Le ravissement des haikus de Sôseki
« Serait-ce déjà l’aube
Longue encore est la nuit
Mais si claire la lune »
Je connaissais un peu Sôseki Natsume (1867-1916), grâce à deux de ses romans (Je suis un chat chez Gallimard et Botchan au Serpent à plumes), mais j’ignorais totalement son activité d’auteur de haikus, une discipline difficile à maîtriser et qui parfois confine, pour le lecteur, à l’hermétisme mallarméen…

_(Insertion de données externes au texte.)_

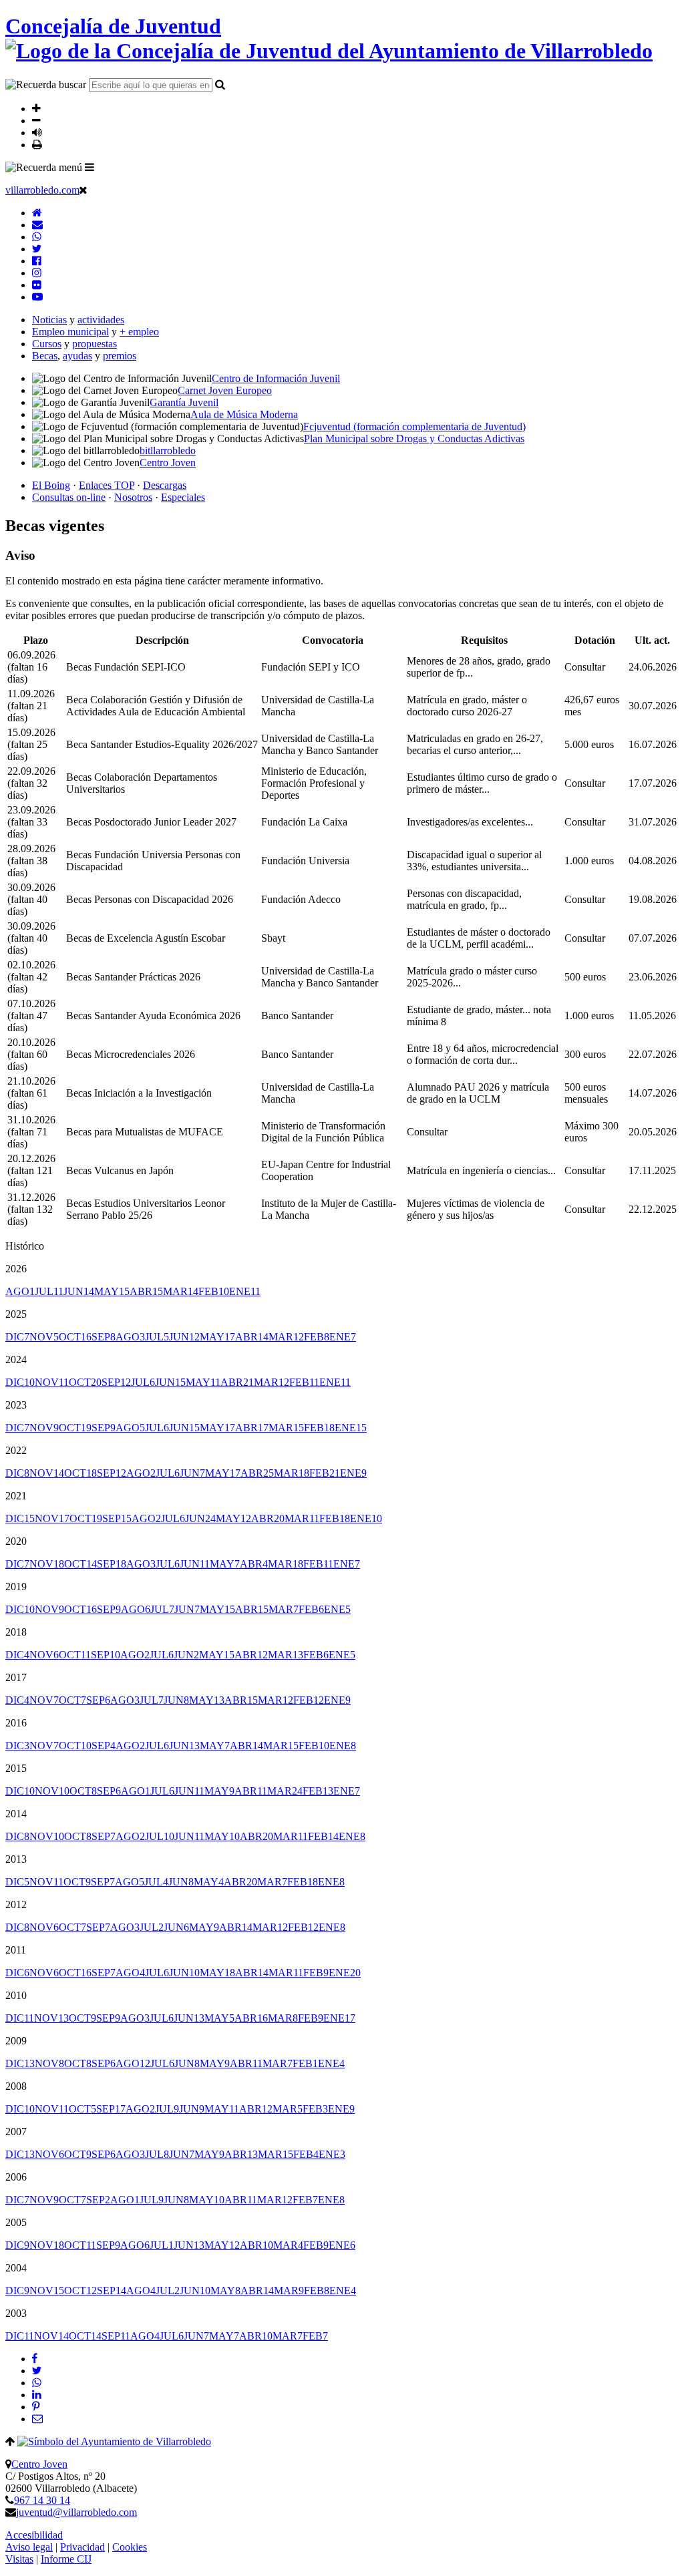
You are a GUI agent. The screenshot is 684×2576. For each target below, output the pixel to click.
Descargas (164, 485)
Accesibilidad (34, 2535)
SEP (104, 1336)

« Vent d’automne colore les feuilles
Est-ce lui qui a posé sur ma tête
Le premier cheveu blanc »
Je me suis laissé guider, comme le suggère Akiyama Yutaka dans sa préface : Le dicible et l’indicible) par ma sensibilité, selon l’humeur de saison ou des correspondances infimes…
« Si je pouvais être
L’hirondelle
Qui tout entière se donne à ses pensées »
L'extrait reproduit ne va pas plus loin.